Lord’s Day, Vol. 2 No. 51

Now Thank We All Our God 

When we sing the stately hymn of thanksgiving and praise, “Now Thank We All Our God,” we might not realise it was written during one of history’s darkest periods of suffering. Nothing brings more suffering and tragedy to our world as war. Even if one believes that war may be the necessary instrument for peace in some situations, it still leaves an aftermath of death and destruction.

One of history’s longest and most terrible wars, the last of the great religious wars of Europe, was the Thirty Years’ War of 1618-1648. H.G. Wells described it as “one of the most cruel and destructive” of history. Germany, the main battleground between the warring Catholics and Protestants from various countries of Central Europe, suffered misery beyond description, with the German population decimated from sixteen million to six million.

At the outset, Martin Rinkart was called to pastor a church in the walled city of Eilenberg where many fugitives took refuge.

He faithfully ministered to the weak and the dying for the full duration of the war, enduring famines, plagues, and marching armies that swept the city. During the dreadful plague of 1637, he would often conduct as many as forty funerals a day and eventually over 4,500, including that of his wife. Yet in the midst of the horrors of that war, Rinkart wrote a “table grace” that was sung as a national song of thanksgiving at the end of the Thirty Years’ War.

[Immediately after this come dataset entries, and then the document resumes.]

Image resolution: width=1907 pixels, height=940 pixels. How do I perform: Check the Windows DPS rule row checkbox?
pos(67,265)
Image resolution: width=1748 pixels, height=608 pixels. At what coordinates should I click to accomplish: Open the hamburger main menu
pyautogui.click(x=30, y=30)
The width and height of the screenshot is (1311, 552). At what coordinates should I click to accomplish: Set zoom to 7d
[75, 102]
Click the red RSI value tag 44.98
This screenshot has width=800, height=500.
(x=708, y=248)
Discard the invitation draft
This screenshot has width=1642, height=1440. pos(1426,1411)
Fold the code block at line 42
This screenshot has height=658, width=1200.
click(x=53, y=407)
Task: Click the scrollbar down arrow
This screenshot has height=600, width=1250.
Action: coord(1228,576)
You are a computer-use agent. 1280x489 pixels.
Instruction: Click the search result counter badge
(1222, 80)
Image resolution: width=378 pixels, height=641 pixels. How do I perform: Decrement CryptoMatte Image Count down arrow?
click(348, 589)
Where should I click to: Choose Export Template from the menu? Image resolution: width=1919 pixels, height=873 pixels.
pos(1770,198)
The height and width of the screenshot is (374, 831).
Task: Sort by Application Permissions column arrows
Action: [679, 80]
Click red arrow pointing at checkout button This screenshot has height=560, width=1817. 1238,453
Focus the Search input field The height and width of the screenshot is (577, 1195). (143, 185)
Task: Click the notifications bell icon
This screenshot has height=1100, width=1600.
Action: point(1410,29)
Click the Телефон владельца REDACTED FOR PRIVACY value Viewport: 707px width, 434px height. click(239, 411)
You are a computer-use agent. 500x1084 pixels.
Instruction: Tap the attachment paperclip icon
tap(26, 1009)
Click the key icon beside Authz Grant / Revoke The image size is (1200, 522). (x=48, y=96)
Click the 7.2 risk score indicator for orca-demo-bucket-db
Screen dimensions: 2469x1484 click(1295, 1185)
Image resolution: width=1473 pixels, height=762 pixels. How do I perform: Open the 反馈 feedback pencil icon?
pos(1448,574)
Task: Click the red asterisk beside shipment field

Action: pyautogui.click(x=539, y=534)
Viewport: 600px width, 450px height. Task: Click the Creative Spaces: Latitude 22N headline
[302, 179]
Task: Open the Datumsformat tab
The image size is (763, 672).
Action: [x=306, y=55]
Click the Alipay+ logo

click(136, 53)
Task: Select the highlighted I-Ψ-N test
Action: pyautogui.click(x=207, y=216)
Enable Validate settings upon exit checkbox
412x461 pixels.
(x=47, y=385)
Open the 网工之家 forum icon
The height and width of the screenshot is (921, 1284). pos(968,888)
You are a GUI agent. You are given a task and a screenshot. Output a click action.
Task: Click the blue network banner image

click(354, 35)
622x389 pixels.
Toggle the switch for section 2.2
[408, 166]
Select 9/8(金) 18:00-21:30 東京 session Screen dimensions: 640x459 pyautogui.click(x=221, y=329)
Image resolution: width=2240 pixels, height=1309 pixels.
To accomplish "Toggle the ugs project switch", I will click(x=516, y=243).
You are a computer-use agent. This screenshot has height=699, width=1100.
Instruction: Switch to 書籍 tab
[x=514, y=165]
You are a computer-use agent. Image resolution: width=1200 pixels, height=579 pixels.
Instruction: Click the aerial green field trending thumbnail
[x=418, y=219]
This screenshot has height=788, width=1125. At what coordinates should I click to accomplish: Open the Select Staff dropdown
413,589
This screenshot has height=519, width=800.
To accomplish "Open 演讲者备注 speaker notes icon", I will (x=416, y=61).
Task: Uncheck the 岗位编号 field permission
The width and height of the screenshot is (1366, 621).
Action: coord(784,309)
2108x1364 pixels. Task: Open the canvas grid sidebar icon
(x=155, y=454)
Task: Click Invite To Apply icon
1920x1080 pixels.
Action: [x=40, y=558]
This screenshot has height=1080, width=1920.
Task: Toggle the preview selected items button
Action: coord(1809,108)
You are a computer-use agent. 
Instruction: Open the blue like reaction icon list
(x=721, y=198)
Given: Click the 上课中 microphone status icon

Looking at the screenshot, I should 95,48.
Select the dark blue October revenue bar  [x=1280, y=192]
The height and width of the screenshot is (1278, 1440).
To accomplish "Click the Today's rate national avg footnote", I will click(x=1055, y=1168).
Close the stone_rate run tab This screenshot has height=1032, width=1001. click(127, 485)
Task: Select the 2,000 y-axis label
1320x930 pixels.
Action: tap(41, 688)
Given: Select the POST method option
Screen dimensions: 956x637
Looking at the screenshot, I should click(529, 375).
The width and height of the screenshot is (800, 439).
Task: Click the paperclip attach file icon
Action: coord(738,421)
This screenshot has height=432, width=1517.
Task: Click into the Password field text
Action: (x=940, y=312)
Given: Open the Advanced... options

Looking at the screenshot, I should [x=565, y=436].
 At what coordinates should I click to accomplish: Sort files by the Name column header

It became a hymn of praise sung across the centuries throughout the world, aided in popularity by its English translation.

The experience out of which the song was written, reminds us that in the worst of circumstances, we can still raise our Te Deum in trial, our praise amid tribulation, our doxology amid desolation.

Now thank we all our God

          With hearts and hands and voices,

Who wondrous things hath done,

           In whom this world rejoices;

Who from our mother’s arms

          Hath blessed us on our way

With countless gifts of love,

          And still is ours today.

 

O May this bounteous God

             Through all our life be near us

With ever joyful hearts

            And blessed peace to cheer us;

And keep us in His grace,

            And guide us when perplexed,

And free us from all ills

            In this world and the next.

 

All praise and thanks to God

            The Father now be given,

The Son, and Holy Ghost,

            Supreme in highest heaven;

The one eternal God,

            Whom earth and heaven adore

For thus it was, is now,

            And shall be evermore.

 

This hymn can be found in the Revival Hymns and Choruses # 27. [Extracted and edited from Songs in the Night by Henry Gariepy].